Due to a lovely sinus infection and migraine induced nausea I hid under the covers in the cool, dark bedroom this evening leaving David and Amelia to entertain themselves. I woke up as they were coming to bed, just in time for my nightly snuggles. Amelia gave me the biggest hug, kissed my forehead and asked if I felt better. Even if I hadn't felt better, I wouldn't have had the heart to tell her.

We all three put our hands together and said our prayers. Then she asked:

A - "Mommy, is it time to say the things I'm thankful for?"
Me - "Yes ma'am. Let's go for 5 things tonight." (I say "ma'am" to her so that it's second nature for her to say it to others.)
A - "Ok! Will you count for me while I say them, please?"
Me - "Of course!"
A - "I'm thankful for you and Daddy. I'm thankful that you have your dresser for me to put my milk on. I'm thankful for the whole world. I'm thankful for our house. I'm thankful for my toys." 

We're working on being thankful for non-tangible things and people instead of stuff, but it's cute to see how a kid's mind works. She always starts with being thankful for mommy and daddy, but the rest of what she says is completely random. Sometimes she is thankful for people in her life, naming them one by one, and other times she looks around the room and is thankful for things like the ceiling fan and TV. Each night, I'm thankful for her thankfulness. 

She tossed and turned for minute, lifted the covers, snuggled up to me and said, "Ahhh! That's better. That's why I couldn't get comfortable. You know I just can't go to sleep without snuggling with you, Mommy. Silly me! I just love you, Mommy." 

God knew what he was doing when he sent us such a loving, affectionate child. She heals me daily and teaches me how to love freely without fear of rejection. For that freedom, I am thankful. 

Click to see Amelia's original journal.

Tuesday, May 14, 2013

Happy 4th Birthday!








Four years  ago I had just been rushed to Labor & Delivery from my bed in Antepartum with David following behind. Our “25-weeker” immediately made her grand arrival and was greeted by an army of nurses, doctors, and respiratory therapists. It all happened so fast, I had to ask David if I had just had a baby.

He later told me they briefly held Amelia up for him to see before whisking her away but it would be several hours later before I saw our 1 pound, 11 ounce miracle girl. Her nurse was very technical and seemed to assume I would retain the terminology he was throwing at me. Apparently he hadn’t been informed of the Vicodin and Morphine I had just been given because he handed me a thermometer and encouraged me to check the temperature of this tiny little being.

I was terrified and anxious all at once. I NEEDED to feel her but her little body appeared so frail. The width of her leg was smaller than my finger, her fingers the size of toothpicks, and her head felt like a baseball in my palm.

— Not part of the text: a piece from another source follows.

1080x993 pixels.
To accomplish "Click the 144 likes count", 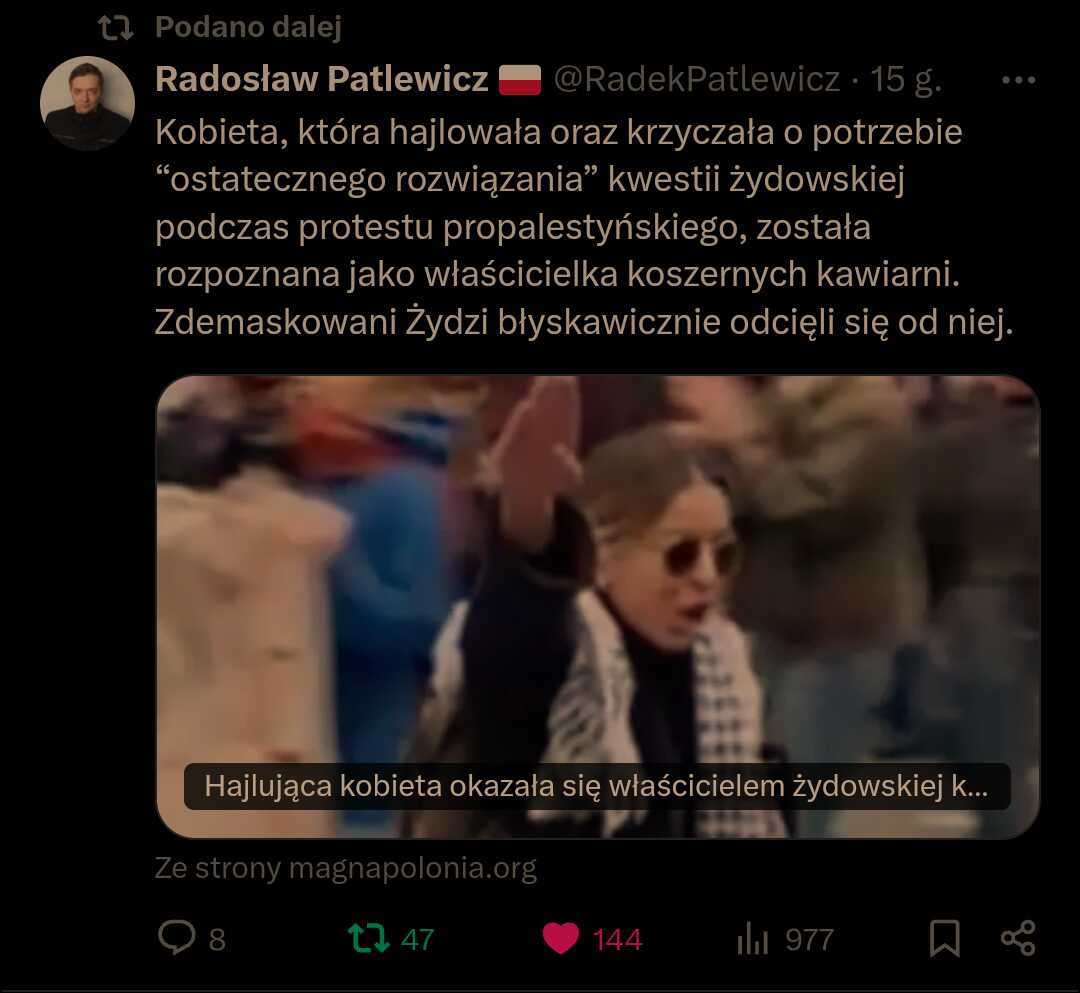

She would surprise us all in the months and years to come. The nurses described her as "feisty," and most days, that description still fits. She is the sweetest, most compassionate child I've ever known, with a determined spirit I admire and respect even during those days I want to pull my hair out BECAUSE of that determined spirit!

Amelia Gracelyn Rumfelt, you are a dream come true for many. You were prayed for long before God sent you to our family. Mommy and Daddy love and cherish you more than you will ever know and look forward to experiencing your life's journey as your biggest supporters. We are so very grateful to have been chosen to be your parents.


Happy Birthday to Daddy's Angel, Mommy's Baby & Sunshine, Granny's Munchkin, Nana's & Pawpaw's Girl, Uncle Heath's BabyGirl, Aunt Wendy's playmate, Pawpaw's Sweetheart and the world's Wonder Preemie.